In effetti, è stata diversa. Lenta. E imprevedibile. Alberto Presutti è, anzitutto, un poeta. Uno che l’italiano lo maneggia con grazia. Ed è un insegnante. “Iscritto all’Associazione Italiana Formatori” ci tiene a precisare quasi subito. “Io sono un docente di galateo, di comunicazione dello star bene, di bon ton” risponde alla domanda: “Ma lei, in definitiva, che lavoro fa?” postagli dopo aver scorso il suo lambiccato curriculum sul suo sito (www.poetando.it).

E il dubbio viene quasi subito: “Ma cos’è il bon ton?” gli chiedo. “Il bon ton è l’armonia del vivere bene, del relazionarsi con gli altri in modo sereno”. Sembra filosofia. “E come mai oggi ce n’è così tanto bisogno?”. Qui, la sorpresa più grande: “E’ colpa del ‘68”. Immediato cambio di registro: passiamo all’atto pratico. “Lei ha tenuto corsi di bon ton di preparazione al colloquio di lavoro”.

Per parlarne, cita Rockfeller: “Sono pronto a pagare la capacità di relazionarsi con le persone più di ogni altro talento”. Quindi: comunicazione interpersonale. “Certo, e dobbiamo stare attenti a cosa comunichiamo non verbalmente durante il colloquio”. Sono indispensabili degli esempi: “Attenzione alla puntualità.
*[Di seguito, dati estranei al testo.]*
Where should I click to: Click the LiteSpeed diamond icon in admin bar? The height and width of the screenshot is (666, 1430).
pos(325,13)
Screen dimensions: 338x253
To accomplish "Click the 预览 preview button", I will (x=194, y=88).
Mai in ritardo, ma neanche arrivare troppo presto: se siamo in anticipo, meglio rifugiarsi in un bar (ma occhio alla caffeina, è un eccitante)”. E l’abbigliamento? “Non si va in passerella. Quindi, sobrietà. Soprattutto, per le ragazze: inutile vestirsi per conquistare il selezionatore. Sarebbe un brutto colpo arrivare lì, e scoprire che è una donna, magari di mezza età, che instaura un immediato rapporto di conflittualità con la nostra giovane avvenenza”.
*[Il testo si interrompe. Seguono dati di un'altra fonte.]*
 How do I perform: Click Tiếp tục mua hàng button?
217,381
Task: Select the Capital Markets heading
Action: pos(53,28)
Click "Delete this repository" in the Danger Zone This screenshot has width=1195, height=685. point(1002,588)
Cambio di scena: esame universitario. C’è bisogno di bon ton anche per quello? “Ovviamente. Innanzitutto: gli occhi. Guardare sempre il volto del docente. Non siamo manichini. Siamo persone”. Qualche dettame sulla postura? “Semplice, come a tavola: avambracci appoggiati sulla cattedra, non si gesticola, e non si accavallano le gambe. E poi, evitiamo di arrampicarci sugli specchi: se ad una domanda non sappiamo dare risposta, meglio confessarlo”.
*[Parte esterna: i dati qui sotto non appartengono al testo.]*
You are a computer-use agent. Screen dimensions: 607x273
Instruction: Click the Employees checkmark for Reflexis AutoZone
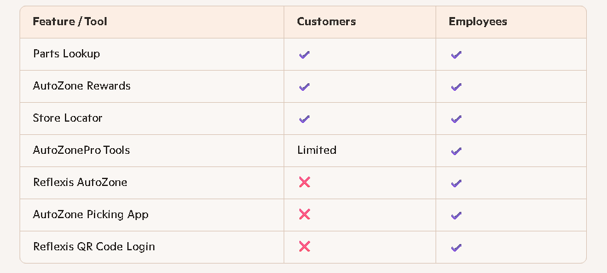click(456, 183)
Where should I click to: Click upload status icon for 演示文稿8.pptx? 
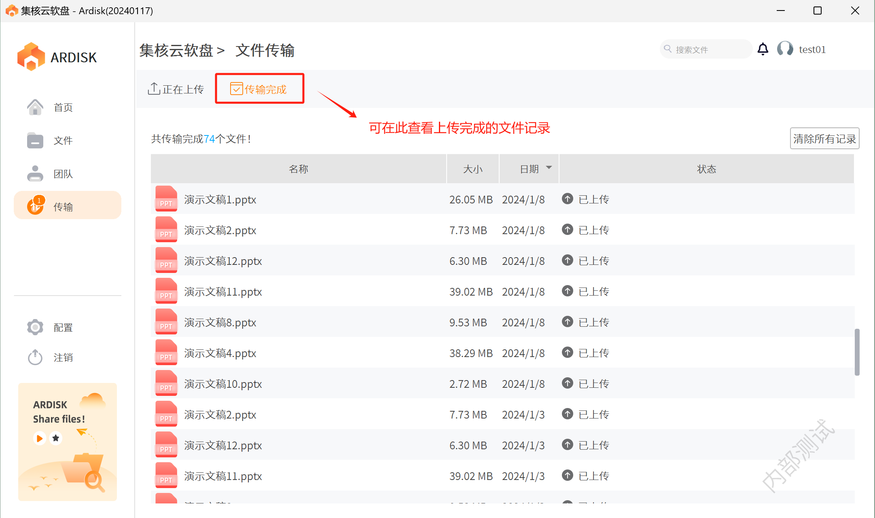tap(568, 322)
Per concludere, sintetizziamo: il bon ton sembra essere rispetto di se stessi. Un rispetto che ci permette di comunicare bene anche con gli altri. Alla pari, e con stile. “Bravissimo, è esatto” mi applaude il docente soddisfatto d’esser stato compreso. Ovvia domanda conclusiva: “Ma è difficile impararlo?”. “La banalità racchiude spesso concetti complessi” risponde. Stavolta, le parole sono di Sherlock Holmes. Manco a dirlo: un perfetto gentiluomo inglese. Tra l’altro, completamente immaginario.